New bonds are issued after a particular volume is reached as it helps avoid bunched up redemption payment at the time of maturity.
The 10-year bond is the most marquee bond in the market. The repeated issue of such bonds takes away some of its value in the eyes of investors, say experts.
According to bond dealers, a quick benchmark setting can create some confusion in the markets on rates. When the outstanding comes close to Rs 1.2 trillion, people may not take positions on existing bonds fearing issues will stop. That will push up yields.
“The RBI usually stops issuing a bond once the total outstanding amount reaches approximately Rs 1.2 trillion. Given the enhanced government borrowing this year, we have had a third 10-year benchmark issue this year. The frequent change in the 10-year benchmark has led to a reduction in the ‘premium’ that the benchmarks have been enjoying earlier,” said Badrish Kulhalli, head of fixed income at HDFC LIfe Insurance.
The government on Friday raised Rs 8,000 crore through the new 10-year bonds at a coupon of 5.85 per cent. The new bond was part of a Rs 28,000-crore bond auction on Friday. The most traded 10-year bond yields closed at 5.91 per cent even as gross domestic product (GDP) numbers, released later in the evening, showed the economy contracted 7.5 per cent in the second quarter.

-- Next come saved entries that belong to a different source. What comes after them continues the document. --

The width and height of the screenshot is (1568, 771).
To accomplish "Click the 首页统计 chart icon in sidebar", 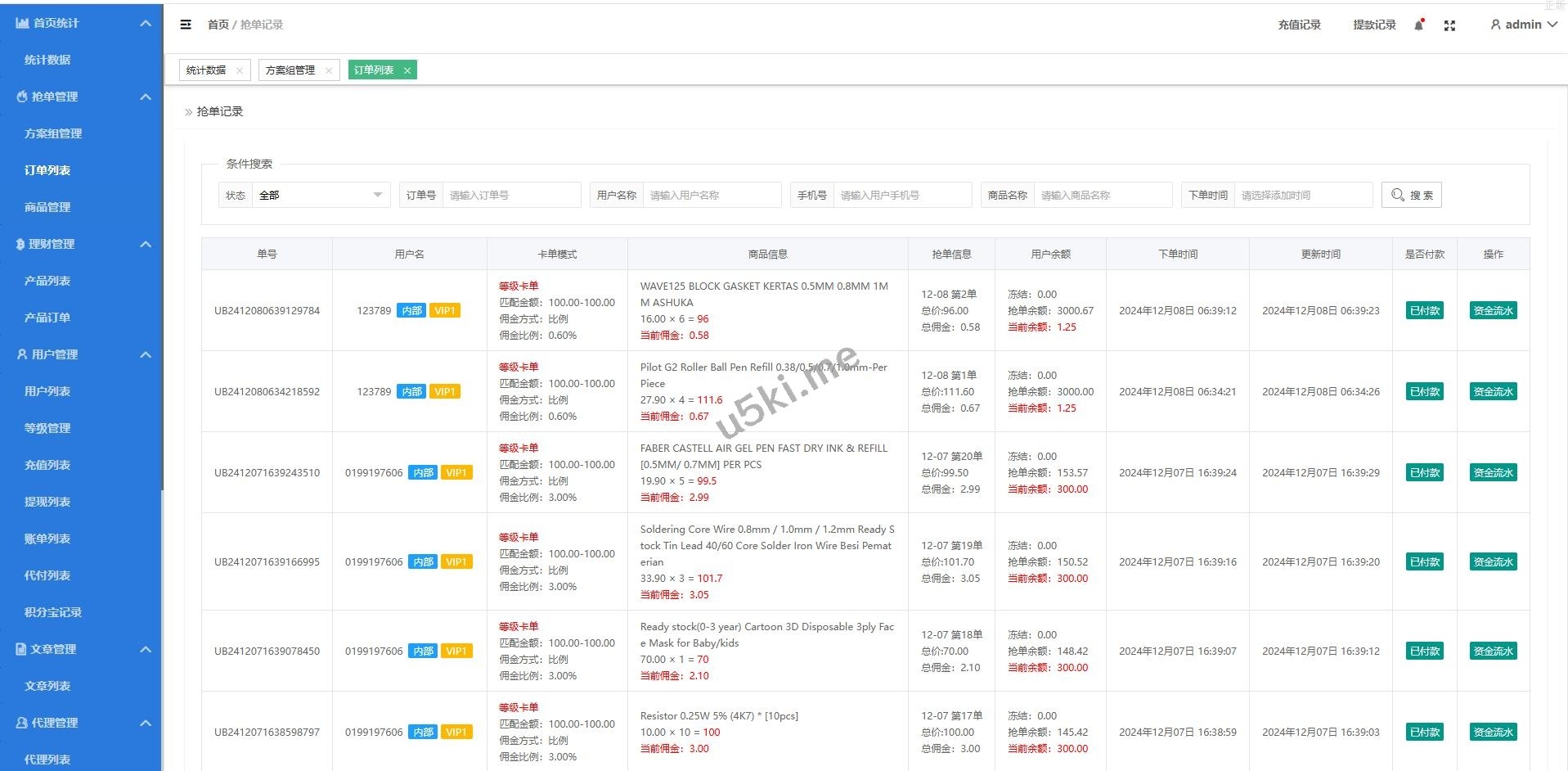I will (x=22, y=23).
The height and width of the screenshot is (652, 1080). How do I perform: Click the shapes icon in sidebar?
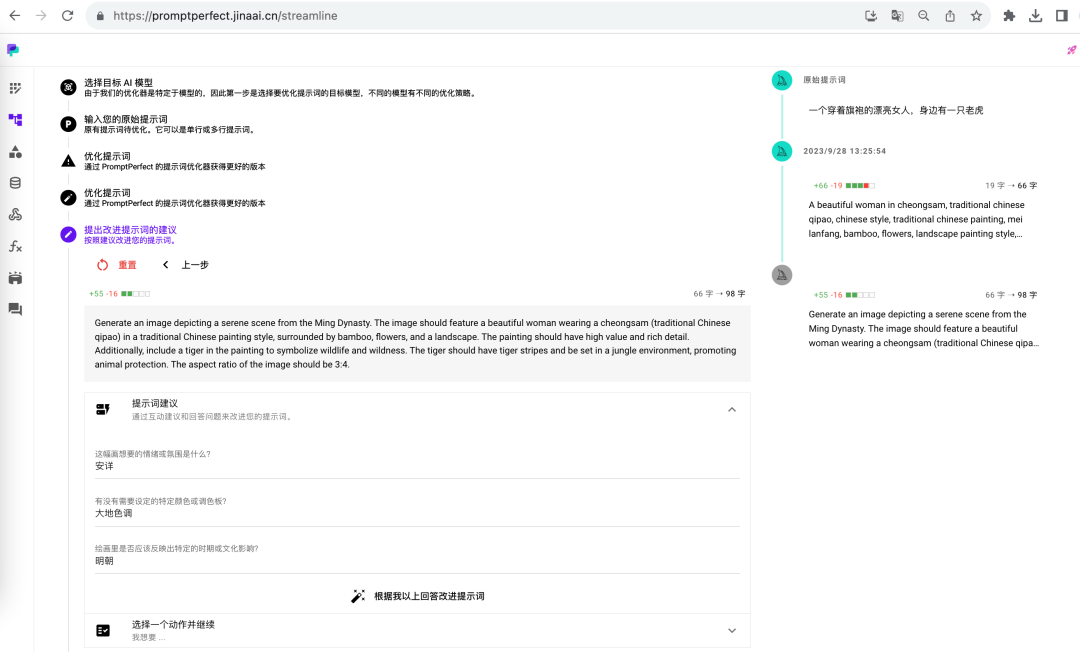pyautogui.click(x=15, y=152)

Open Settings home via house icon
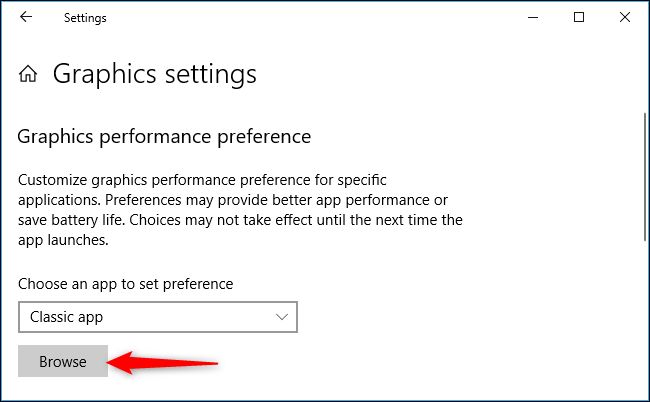(28, 74)
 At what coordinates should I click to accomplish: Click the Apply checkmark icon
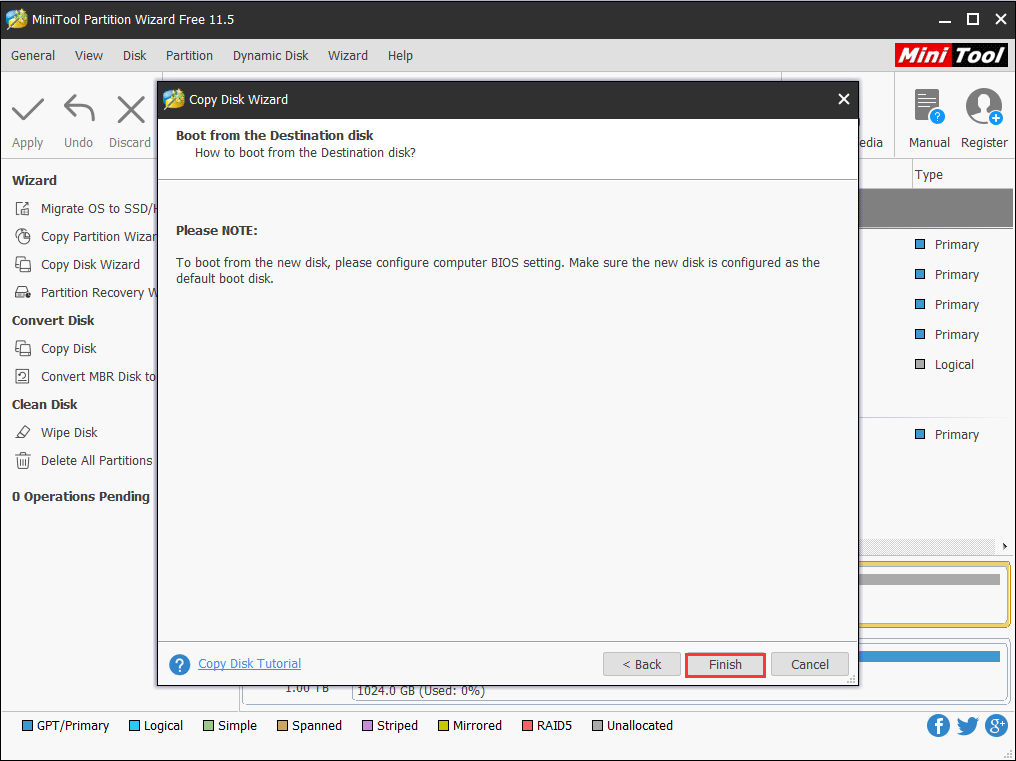pos(27,109)
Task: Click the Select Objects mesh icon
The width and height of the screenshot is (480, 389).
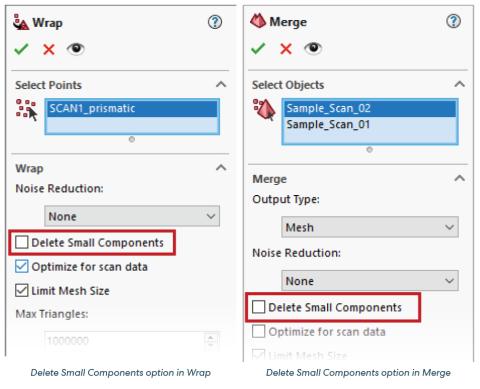Action: pos(264,110)
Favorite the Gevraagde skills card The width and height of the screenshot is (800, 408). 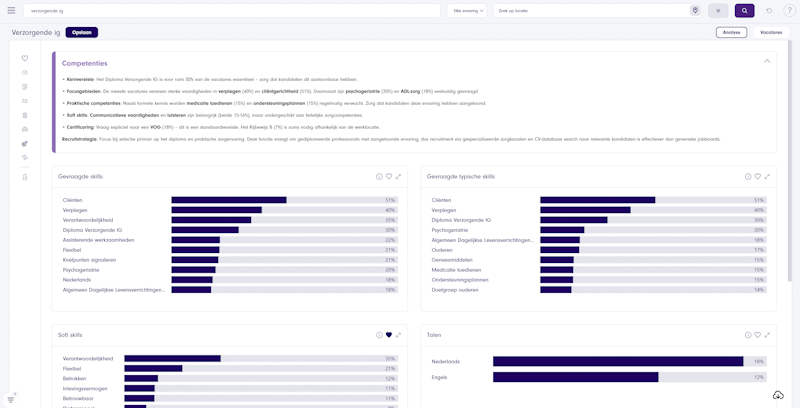point(389,177)
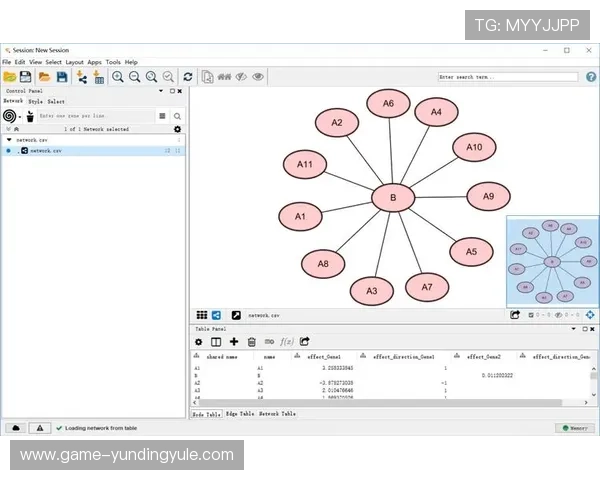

The coupon of the new bond has been slightly higher than earlier. The first 10-year bond was issued on May 11 this year at a coupon of 5.79 per cent. The government raised Rs 1.116 trillion with this bond.
The second one was issued on August 3, and the government raised Rs 1.23 trillion. Given that each benchmark is roughly covering a little more than three months, there would be unlikely another new benchmark this calendar, but the next year’s benchmark could come in this fiscal year.
The government’s Rs 12 trillion borrowing programme has been conducted at 10-year low yields.